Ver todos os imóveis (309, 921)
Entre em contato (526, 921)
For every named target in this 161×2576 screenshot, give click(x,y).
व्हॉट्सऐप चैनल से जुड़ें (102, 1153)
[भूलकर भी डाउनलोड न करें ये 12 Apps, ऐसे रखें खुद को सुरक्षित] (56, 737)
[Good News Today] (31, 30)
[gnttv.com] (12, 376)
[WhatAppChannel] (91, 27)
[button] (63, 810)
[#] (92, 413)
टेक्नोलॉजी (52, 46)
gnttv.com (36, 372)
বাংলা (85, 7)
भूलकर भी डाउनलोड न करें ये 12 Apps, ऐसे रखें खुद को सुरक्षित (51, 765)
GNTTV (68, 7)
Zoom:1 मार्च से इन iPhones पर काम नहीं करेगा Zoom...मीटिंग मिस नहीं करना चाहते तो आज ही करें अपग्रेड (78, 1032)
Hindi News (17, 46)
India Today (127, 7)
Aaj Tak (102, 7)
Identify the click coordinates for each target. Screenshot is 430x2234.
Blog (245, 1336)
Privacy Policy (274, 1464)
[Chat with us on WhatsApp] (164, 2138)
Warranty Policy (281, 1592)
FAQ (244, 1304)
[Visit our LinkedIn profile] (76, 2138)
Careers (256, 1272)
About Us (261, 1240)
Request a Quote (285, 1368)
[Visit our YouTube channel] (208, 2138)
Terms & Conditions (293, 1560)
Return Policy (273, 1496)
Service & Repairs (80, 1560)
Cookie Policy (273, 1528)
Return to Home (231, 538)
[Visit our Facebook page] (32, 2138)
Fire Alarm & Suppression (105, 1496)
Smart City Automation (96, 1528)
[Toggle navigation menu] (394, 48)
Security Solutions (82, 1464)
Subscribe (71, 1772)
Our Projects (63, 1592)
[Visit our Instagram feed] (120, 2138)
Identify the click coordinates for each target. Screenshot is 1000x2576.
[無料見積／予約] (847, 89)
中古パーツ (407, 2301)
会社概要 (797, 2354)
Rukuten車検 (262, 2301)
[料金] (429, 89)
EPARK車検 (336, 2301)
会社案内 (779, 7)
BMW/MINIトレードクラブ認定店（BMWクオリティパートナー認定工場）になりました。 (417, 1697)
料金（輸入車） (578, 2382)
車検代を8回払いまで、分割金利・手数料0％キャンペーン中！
# # #
- **Goal of the exercise**:
Please write out exactly the lines from the start of the data through the line that contains "Aaj Tak (102, 7)", both ends included, and nothing else.

- **Your solution**:
Ver todos os imóveis (309, 921)
Entre em contato (526, 921)
For every named target in this 161×2576 screenshot, give click(x,y).
व्हॉट्सऐप चैनल से जुड़ें (102, 1153)
[भूलकर भी डाउनलोड न करें ये 12 Apps, ऐसे रखें खुद को सुरक्षित] (56, 737)
[Good News Today] (31, 30)
[gnttv.com] (12, 376)
[WhatAppChannel] (91, 27)
[button] (63, 810)
[#] (92, 413)
टेक्नोलॉजी (52, 46)
gnttv.com (36, 372)
বাংলা (85, 7)
भूलकर भी डाउनलोड न करें ये 12 Apps, ऐसे रखें खुद को सुरक्षित (51, 765)
GNTTV (68, 7)
Zoom:1 मार्च से इन iPhones पर काम नहीं करेगा Zoom...मीटिंग मिस नहीं करना चाहते तो आज ही करें अपग्रेड (78, 1032)
Hindi News (17, 46)
India Today (127, 7)
Aaj Tak (102, 7)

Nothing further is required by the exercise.